I can still remember the first time that I learned of the word “bittersweet.” It was in the local grocery store, and my mom and I were shopping for ingredients for the chocolate chip cookies we were planning on baking together later. I was walking down the baking aisle, grabbing flour, sugar, baking soda, and other needed ingredients. I stopped in front of the chocolate section, glancing down at my list to see what chocolate-loaded bag was called for in the recipe. My mom said to me, “Find the bittersweet ones.” I looked at her, confused, and asked, “But why? Aren’t cookies sweet? Aren’t they supposed to have sugar in them?” She responded by explaining that there was sugar in the cookie dough already, so in order to balance it out, we always used “bittersweet” chocolate chips in the recipe. Still confused, I went along with it, but it was an idea that I mulled over in my brain for a while after, thinking to myself: How can something sweet also be bitter at the same time? How can we enjoy a dessert that is packed full of such a conflicted candy?
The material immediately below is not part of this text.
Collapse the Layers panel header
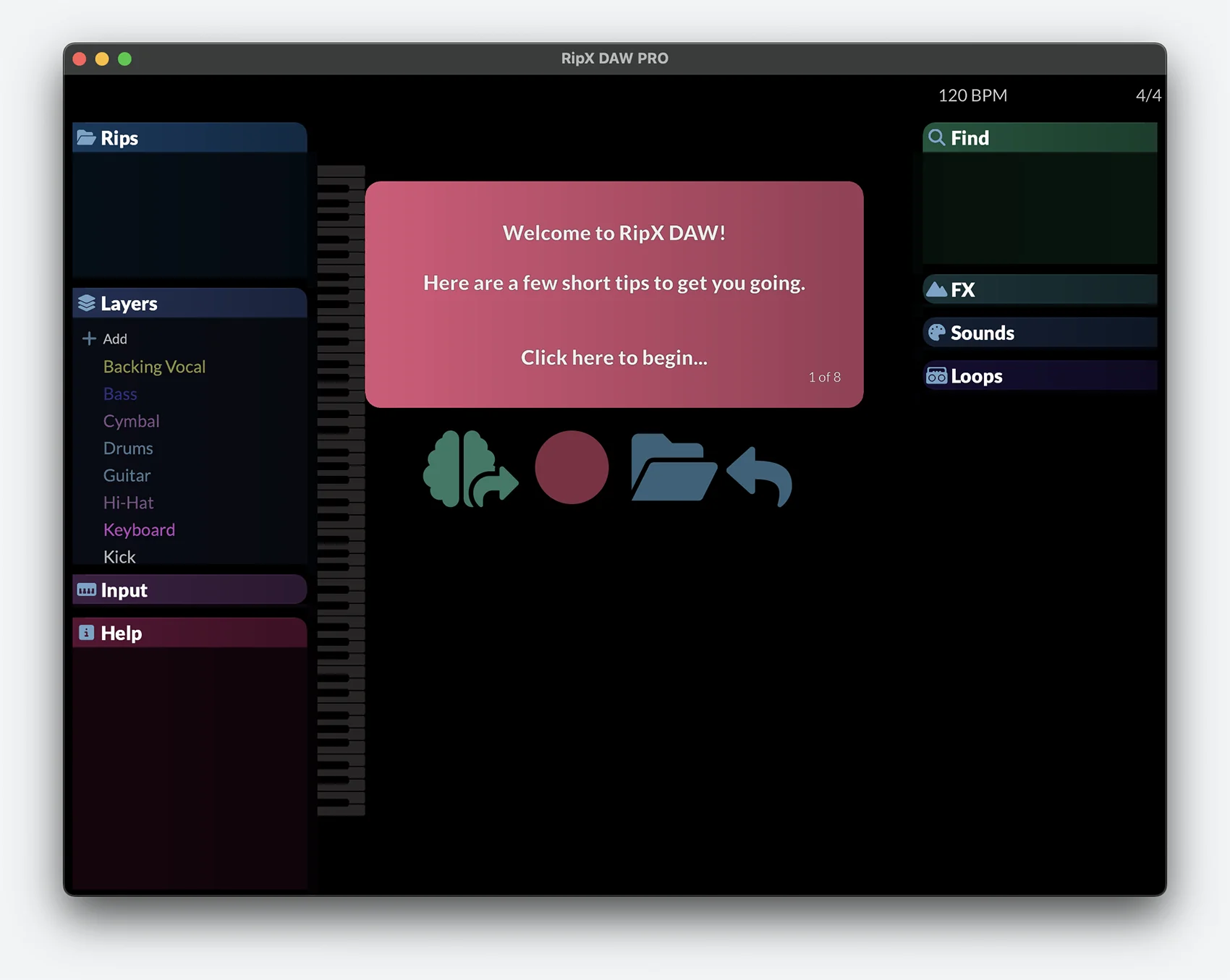 point(190,303)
When we got home, the first thing I wanted to do was to try these chocolate chips, to see exactly what was meant by “bittersweet.” So I popped one in my mouth and let it sit there, slowly dissolving, the hard, mini-Hershey-kiss-shaped chip sitting on my tongue and slowly warping from its perfect bell shape into a mush of chocolate, releasing the wonderful flavor of cocoa. And in this process, in the changing and shifting of complex flavors, I finally understood why “bittersweet” was the perfect term to describe this food.
At first the chocolate was harsh and somewhat tangy, but as it melted and its hidden sugars were released, it became sweet to the taste, and the tang was replaced by the comforting and smooth rich chocolate flavor I was more familiar with—that flavor that makes you crave a glass of milk, a crackling fire, and a good movie. I immediately recognized, in trying my first bittersweet chocolate chip, what my mother meant by balance in our cookies, as I could clearly tell that too much of that overly-sweet chocolate flavor would make them unpalatable and unpleasant, ruining the perfectness of what already existed. Too much sweet would become cloying, untrustworthy, and lose that special sense of reward and satisfaction that comes with the semi-unruly edge and hint of bitter that remains underneath that sweet chocolate flavor, that enhances and adds a hidden shadow and mysteriousness to the experience.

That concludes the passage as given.